### Given exercise
Pull out each line of the material below that contains the word "Task", matching its capitalization.

### Input rows

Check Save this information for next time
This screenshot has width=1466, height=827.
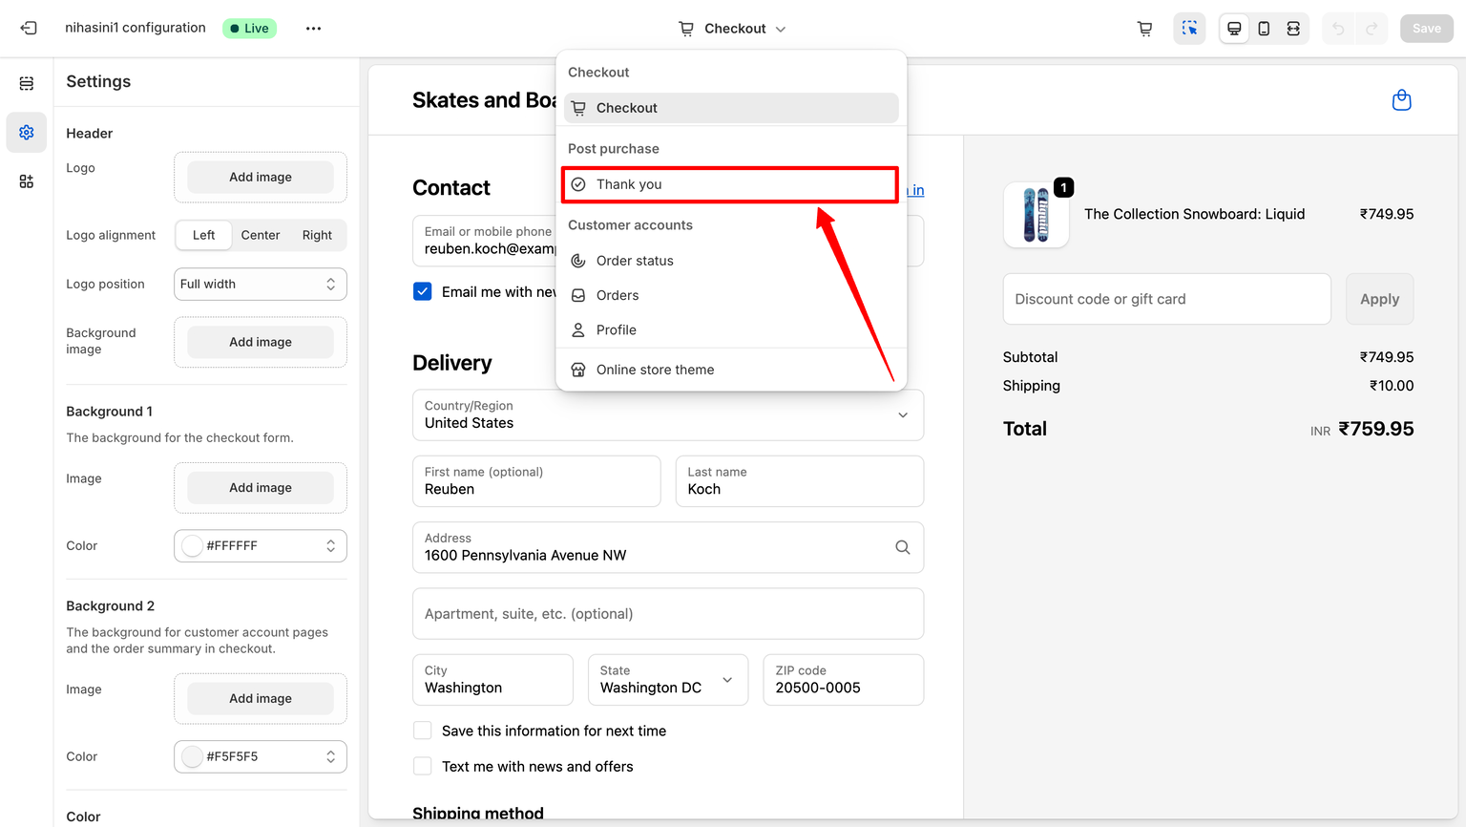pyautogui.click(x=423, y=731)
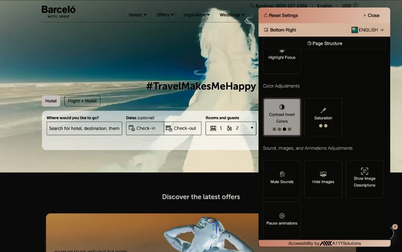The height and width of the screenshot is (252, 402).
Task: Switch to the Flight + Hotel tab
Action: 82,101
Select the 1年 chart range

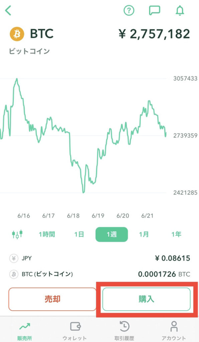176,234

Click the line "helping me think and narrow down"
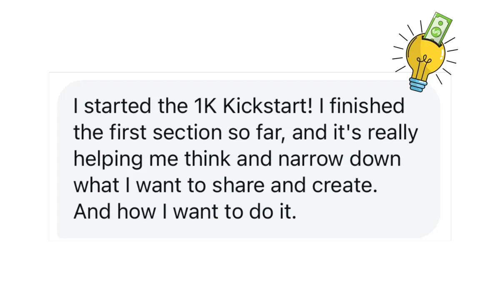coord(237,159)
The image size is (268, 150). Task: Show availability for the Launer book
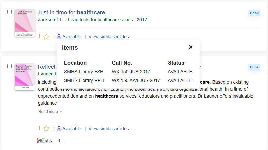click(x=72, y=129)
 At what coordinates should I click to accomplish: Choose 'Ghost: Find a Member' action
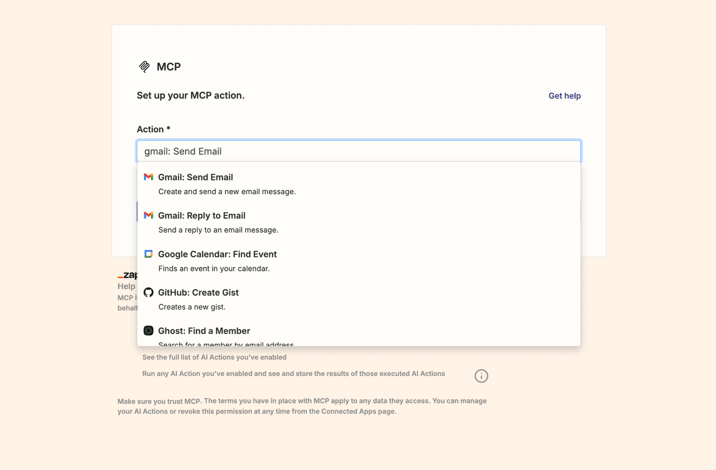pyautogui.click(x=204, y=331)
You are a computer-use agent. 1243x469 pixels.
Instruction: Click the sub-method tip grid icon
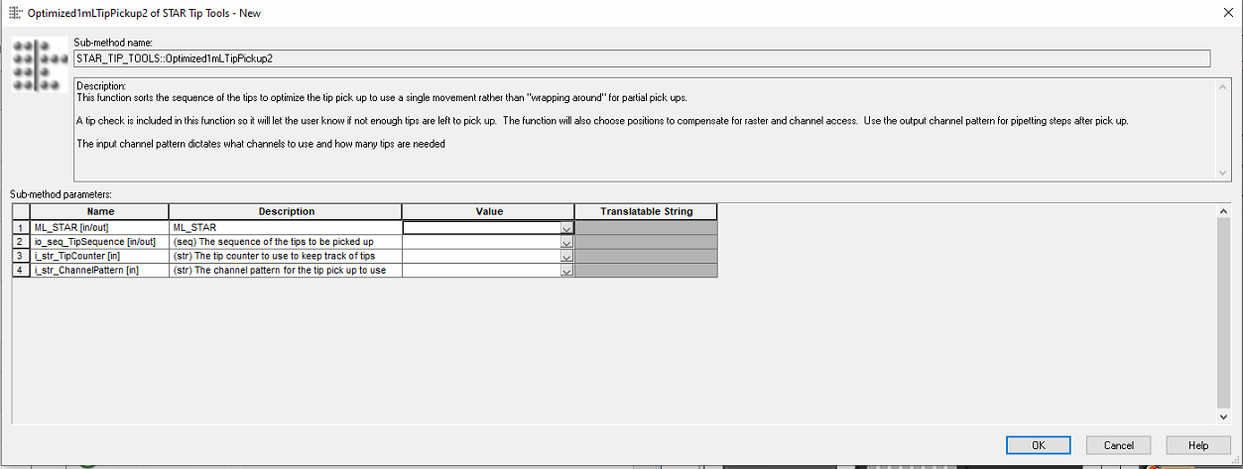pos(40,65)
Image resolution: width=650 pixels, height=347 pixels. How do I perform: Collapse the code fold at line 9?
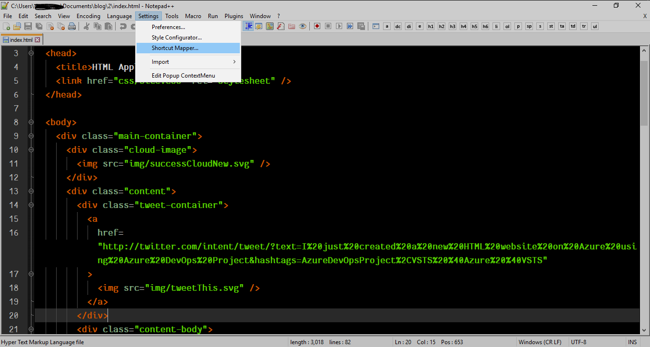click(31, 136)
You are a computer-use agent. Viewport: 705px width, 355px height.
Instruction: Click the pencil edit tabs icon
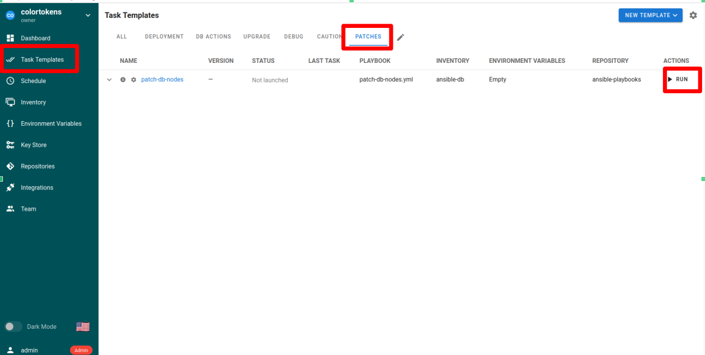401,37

### Right answer
Task: Switch to the Flight + Hotel tab
The image size is (268, 150). Task: Show availability for the Launer book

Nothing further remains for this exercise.